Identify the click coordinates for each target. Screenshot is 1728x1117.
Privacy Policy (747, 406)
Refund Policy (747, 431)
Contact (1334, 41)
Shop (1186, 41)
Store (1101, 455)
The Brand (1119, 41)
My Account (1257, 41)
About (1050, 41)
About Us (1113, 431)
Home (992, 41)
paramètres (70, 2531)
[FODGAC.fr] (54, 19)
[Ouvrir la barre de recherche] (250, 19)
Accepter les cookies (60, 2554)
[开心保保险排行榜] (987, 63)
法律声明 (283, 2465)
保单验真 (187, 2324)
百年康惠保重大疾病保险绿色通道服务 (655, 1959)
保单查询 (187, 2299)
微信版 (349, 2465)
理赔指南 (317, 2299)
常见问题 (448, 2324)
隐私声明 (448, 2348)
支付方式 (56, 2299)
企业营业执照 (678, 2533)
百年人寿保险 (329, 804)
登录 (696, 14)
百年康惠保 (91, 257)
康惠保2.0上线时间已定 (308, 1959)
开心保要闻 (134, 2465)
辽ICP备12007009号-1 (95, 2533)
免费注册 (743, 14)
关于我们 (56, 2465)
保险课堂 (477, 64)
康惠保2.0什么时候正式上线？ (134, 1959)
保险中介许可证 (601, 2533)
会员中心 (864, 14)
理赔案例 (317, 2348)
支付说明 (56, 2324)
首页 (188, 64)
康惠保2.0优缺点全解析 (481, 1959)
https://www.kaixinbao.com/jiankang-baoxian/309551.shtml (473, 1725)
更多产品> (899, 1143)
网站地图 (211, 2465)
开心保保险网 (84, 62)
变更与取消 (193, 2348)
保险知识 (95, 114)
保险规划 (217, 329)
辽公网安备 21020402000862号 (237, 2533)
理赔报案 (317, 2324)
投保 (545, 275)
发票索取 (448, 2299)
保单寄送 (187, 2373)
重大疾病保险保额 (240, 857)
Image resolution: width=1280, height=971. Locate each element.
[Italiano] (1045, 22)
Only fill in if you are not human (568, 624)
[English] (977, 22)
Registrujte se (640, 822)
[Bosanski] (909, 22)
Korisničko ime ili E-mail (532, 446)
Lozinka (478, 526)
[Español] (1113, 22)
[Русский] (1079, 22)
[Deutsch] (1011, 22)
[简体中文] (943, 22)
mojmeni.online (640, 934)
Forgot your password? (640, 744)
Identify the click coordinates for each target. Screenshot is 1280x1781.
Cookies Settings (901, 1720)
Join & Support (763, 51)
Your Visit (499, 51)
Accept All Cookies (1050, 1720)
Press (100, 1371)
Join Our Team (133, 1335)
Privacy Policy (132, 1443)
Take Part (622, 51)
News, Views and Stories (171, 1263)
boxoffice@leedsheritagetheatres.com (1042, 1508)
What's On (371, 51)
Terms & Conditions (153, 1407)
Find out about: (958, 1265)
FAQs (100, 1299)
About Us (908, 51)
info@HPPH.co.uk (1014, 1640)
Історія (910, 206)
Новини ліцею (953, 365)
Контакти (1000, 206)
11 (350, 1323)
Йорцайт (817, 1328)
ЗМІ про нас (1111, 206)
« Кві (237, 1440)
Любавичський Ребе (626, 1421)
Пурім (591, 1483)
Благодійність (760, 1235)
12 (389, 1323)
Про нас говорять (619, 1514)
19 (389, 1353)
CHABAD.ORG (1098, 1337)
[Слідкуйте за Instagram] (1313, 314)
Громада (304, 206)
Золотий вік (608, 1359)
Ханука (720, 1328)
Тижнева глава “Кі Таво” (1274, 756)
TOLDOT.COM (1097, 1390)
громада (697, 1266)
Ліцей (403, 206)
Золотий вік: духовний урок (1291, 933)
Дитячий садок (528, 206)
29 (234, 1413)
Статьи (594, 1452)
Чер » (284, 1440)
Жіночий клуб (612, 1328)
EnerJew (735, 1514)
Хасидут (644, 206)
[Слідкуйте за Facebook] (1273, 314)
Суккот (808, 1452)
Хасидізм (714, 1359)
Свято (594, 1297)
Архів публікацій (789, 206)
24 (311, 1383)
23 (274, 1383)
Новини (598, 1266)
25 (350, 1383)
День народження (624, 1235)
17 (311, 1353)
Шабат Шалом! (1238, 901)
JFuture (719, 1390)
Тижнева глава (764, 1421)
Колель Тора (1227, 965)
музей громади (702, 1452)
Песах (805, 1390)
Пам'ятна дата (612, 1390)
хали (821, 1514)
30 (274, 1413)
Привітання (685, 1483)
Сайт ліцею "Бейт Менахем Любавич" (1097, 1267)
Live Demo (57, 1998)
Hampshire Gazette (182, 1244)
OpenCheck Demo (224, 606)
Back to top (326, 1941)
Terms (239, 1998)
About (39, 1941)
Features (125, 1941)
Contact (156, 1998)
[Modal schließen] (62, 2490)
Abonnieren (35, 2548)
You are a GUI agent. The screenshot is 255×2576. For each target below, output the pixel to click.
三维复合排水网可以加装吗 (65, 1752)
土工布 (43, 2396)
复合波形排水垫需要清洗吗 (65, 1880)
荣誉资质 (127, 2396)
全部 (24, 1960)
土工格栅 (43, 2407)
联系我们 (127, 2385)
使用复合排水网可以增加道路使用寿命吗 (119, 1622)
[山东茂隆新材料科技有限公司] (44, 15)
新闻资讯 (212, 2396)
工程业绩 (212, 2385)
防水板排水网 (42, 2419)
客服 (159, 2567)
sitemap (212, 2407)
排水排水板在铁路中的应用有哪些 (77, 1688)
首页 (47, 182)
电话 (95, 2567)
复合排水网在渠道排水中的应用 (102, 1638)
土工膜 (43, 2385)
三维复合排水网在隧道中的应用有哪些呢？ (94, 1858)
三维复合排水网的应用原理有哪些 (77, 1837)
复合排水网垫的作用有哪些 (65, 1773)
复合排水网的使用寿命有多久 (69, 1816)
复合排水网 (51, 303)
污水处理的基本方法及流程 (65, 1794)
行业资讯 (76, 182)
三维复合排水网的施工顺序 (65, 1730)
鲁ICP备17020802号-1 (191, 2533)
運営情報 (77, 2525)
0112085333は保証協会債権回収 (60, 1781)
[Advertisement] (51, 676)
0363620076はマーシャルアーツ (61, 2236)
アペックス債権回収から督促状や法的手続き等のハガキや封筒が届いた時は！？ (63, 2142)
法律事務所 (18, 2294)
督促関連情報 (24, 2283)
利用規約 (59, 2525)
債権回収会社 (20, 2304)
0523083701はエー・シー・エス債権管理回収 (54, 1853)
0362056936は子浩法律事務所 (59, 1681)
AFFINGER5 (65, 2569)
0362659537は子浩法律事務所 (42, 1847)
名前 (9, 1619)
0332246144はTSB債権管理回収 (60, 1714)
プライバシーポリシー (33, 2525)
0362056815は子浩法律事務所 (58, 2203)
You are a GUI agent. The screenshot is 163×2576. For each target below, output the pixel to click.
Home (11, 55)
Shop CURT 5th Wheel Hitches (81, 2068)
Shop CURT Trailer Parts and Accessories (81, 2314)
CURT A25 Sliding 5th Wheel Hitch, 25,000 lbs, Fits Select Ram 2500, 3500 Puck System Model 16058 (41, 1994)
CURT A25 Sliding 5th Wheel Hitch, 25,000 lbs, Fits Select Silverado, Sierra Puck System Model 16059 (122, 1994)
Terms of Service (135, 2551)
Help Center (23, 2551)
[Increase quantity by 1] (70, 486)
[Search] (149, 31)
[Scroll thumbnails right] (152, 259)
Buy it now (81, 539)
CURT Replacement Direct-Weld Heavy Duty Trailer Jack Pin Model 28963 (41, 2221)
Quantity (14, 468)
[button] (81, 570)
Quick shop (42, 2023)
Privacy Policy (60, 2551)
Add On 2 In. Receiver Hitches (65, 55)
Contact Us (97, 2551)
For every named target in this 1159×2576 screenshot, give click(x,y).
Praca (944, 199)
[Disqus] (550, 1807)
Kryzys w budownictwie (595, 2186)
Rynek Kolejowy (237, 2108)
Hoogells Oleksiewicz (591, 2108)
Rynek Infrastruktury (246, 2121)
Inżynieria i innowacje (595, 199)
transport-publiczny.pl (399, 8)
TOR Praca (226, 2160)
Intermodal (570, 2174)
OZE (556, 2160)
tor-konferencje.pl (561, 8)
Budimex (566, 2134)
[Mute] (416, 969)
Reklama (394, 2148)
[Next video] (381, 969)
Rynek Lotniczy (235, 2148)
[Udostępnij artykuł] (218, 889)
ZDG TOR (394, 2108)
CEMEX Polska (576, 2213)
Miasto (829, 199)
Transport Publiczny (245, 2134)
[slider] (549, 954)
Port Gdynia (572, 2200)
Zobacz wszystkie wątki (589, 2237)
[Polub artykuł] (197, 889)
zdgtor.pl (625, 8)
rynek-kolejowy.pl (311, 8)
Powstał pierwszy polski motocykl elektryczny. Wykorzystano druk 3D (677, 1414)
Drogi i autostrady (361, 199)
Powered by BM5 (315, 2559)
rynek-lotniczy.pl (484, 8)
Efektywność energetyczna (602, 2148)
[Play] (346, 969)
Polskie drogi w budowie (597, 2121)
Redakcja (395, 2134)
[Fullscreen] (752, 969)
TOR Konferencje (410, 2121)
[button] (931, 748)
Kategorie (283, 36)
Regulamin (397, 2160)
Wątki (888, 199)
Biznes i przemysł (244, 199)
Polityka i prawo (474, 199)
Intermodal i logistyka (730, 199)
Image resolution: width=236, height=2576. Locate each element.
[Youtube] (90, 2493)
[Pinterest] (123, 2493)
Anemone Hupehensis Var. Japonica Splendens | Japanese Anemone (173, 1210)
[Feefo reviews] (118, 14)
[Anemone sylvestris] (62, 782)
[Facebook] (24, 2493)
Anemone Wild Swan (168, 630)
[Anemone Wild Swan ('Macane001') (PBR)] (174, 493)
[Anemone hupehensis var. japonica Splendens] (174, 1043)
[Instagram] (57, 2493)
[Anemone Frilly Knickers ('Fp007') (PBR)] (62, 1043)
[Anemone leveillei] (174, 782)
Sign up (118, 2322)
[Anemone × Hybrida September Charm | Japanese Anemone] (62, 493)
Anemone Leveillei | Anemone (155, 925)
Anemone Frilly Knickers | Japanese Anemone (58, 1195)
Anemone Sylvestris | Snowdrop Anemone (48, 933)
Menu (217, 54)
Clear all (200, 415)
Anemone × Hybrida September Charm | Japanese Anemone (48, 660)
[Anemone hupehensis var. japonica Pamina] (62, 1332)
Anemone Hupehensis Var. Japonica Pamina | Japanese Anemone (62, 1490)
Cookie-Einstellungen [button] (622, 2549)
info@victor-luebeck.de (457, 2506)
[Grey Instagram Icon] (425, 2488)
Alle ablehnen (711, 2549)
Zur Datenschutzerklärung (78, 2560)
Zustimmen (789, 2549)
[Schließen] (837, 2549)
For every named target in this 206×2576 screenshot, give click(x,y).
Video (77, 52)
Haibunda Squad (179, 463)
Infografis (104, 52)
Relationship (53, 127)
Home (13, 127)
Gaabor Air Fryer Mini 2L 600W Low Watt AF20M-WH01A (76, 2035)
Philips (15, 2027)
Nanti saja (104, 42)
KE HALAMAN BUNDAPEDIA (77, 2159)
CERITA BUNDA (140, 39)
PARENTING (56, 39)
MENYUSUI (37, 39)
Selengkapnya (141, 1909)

-*-*-

■ Required action: Please print the lines from the start of the records up to and including the line with "[Ouvrir la barre de recherche] (250, 19)", copying each one exactly and leaving out the rest.

■ Task result:
Identify the click coordinates for each target. Screenshot is 1728x1117.
Privacy Policy (747, 406)
Refund Policy (747, 431)
Contact (1334, 41)
Shop (1186, 41)
Store (1101, 455)
The Brand (1119, 41)
My Account (1257, 41)
About (1050, 41)
About Us (1113, 431)
Home (992, 41)
paramètres (70, 2531)
[FODGAC.fr] (54, 19)
[Ouvrir la barre de recherche] (250, 19)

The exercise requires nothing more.